_Exercise requirements_
1. In the passage on the Divine Mother, what does the nine-day worship that begins on the first day of the Navaratra culminate in?
2. Write what follows the final sentence of the passage on the Divine Mother.

_Reading text_
The Power Of The Transcendent Reality

 

PROSTRATIONS again and again to the blessed Divine Mother who is the

source, substratum and the ultimate goal of all creation. The Mother

is a mysterious, indescribable power of the Supreme Being. She is

the dynamic aspect of the Supreme, Transcendent Being, which is

infinity, eternity and ineffable peace, beyond the cognisance of the

senses and the mind. Upon this very solemn and holy occasion which

marks the commencement of the sacred annual nine-day worship of the

Deity in Its aspect as the Supreme Mother, the first day of the

Navaratra culminating in Vijayadasami, popularly known as the

Dussera, it is a great mark of divine grace and blessing that we

have the privilege of gathering together and glorifying the Mother,

speaking a few words about the Divine Mother, adoring Her and

worshipping Her and praying for Her Grace, the Grace which alone can

enable us to attain success and fruition in all endeavours be they

material or spiritual, secular or sacred; by which alone a seeker is

able to reach the end of his quest, and the Sadhaka is able to

achieve the Thing for which he strives, the soul is able to attain

perfection and to realise the Infinite. The Grace of the Mother is

an indispensable factor to attain Moksha-Siddhi. Upon this sacred

occasion, let us try to know a few things about the Indian

conception of the Divine Mother and about the significance as well

as the traditional background of this nine-day worship.

_Dataset section_
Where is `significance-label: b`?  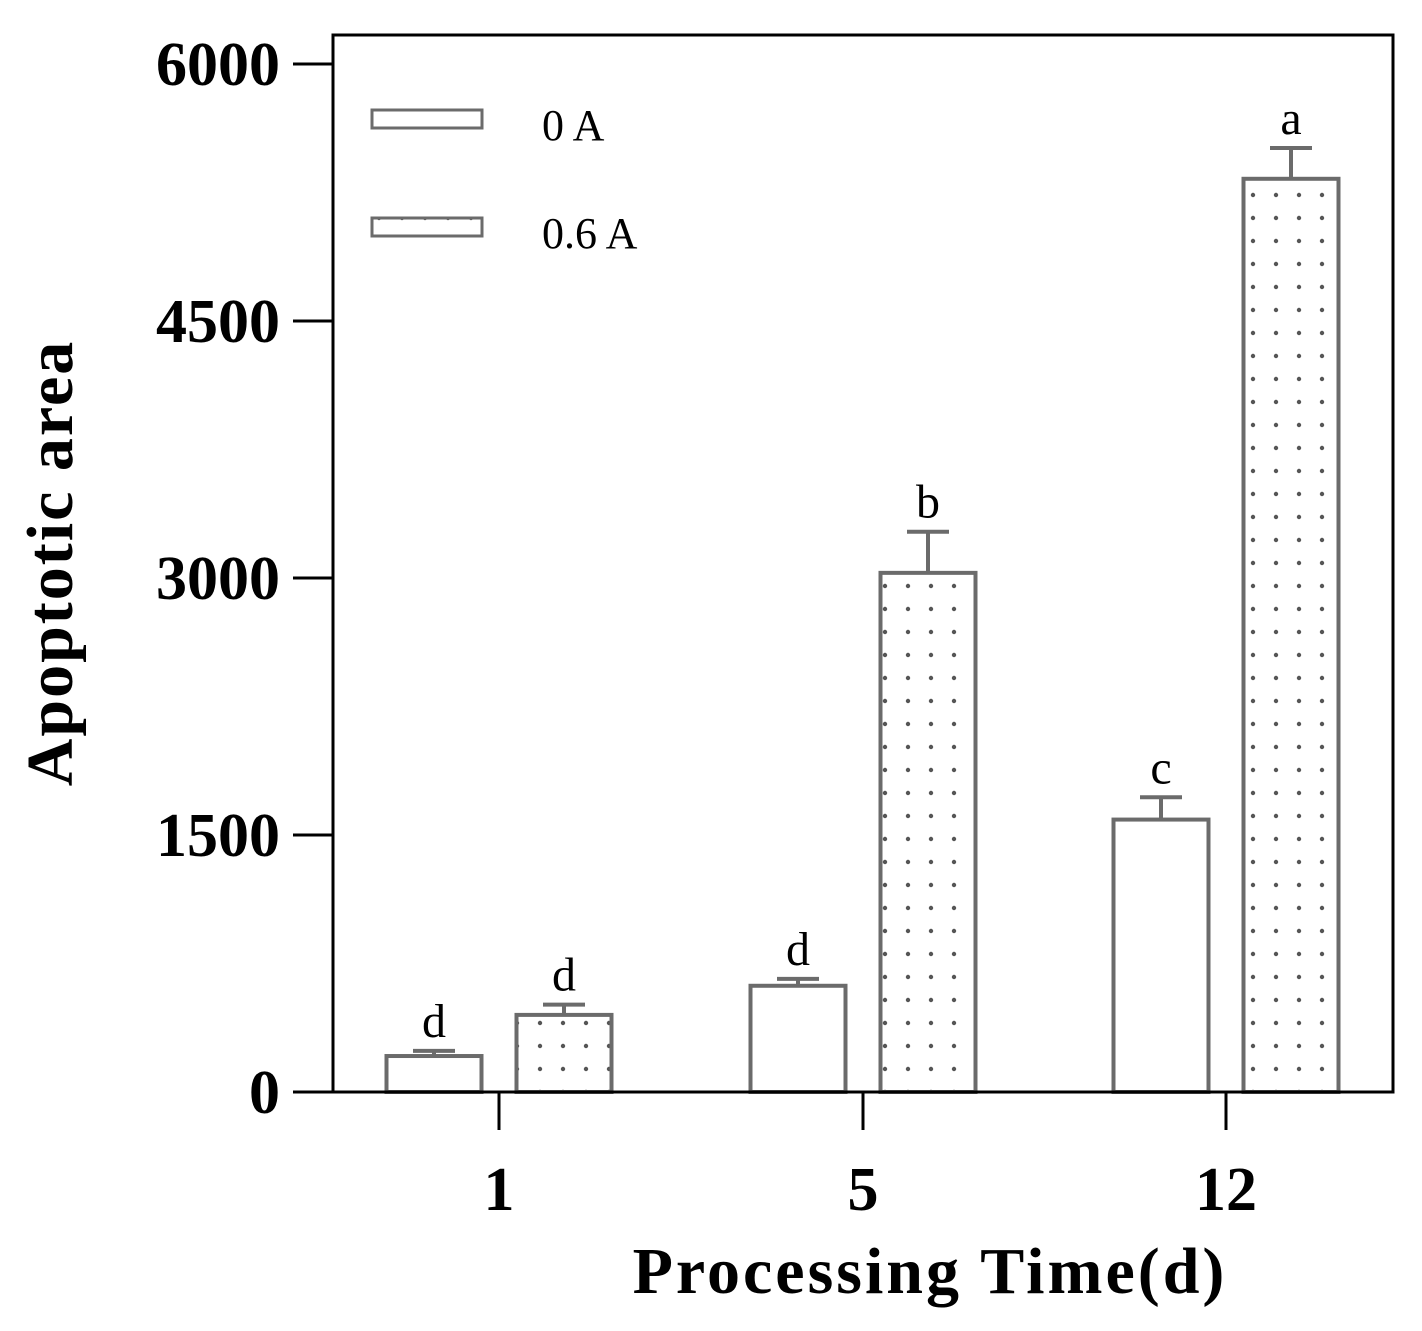 significance-label: b is located at coordinates (928, 502).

_Answers by item number_
1. Vijayadasami, popularly known as the Dussera.

2.
 

In India the Hindus fall under four or five broad religious

divisions. There are the worshippers of the Supreme Being in its

aspect as Siva; we call them the Saivites. Then there are the

worshippers of the selfsame Supreme Being in its aspect as Vishnu.

Them we call Vaishnavas. There is still a third section of people—

and quite a number of them—who worship the One God, the Supreme

Being, but as manifest in the form of the great Goddess, the Devi

Shakti. They are referred to as Shaktas. There again are two less-

known sects called the Ganapatyas who worship the Supreme Being as

Ganapaty, and the Souryas or the worshippers of the Supreme Being

manifest as the splendorous light as embodied in the visible orb of

the sun, the giver of light, the sustainer of the life-process in

this world of ours.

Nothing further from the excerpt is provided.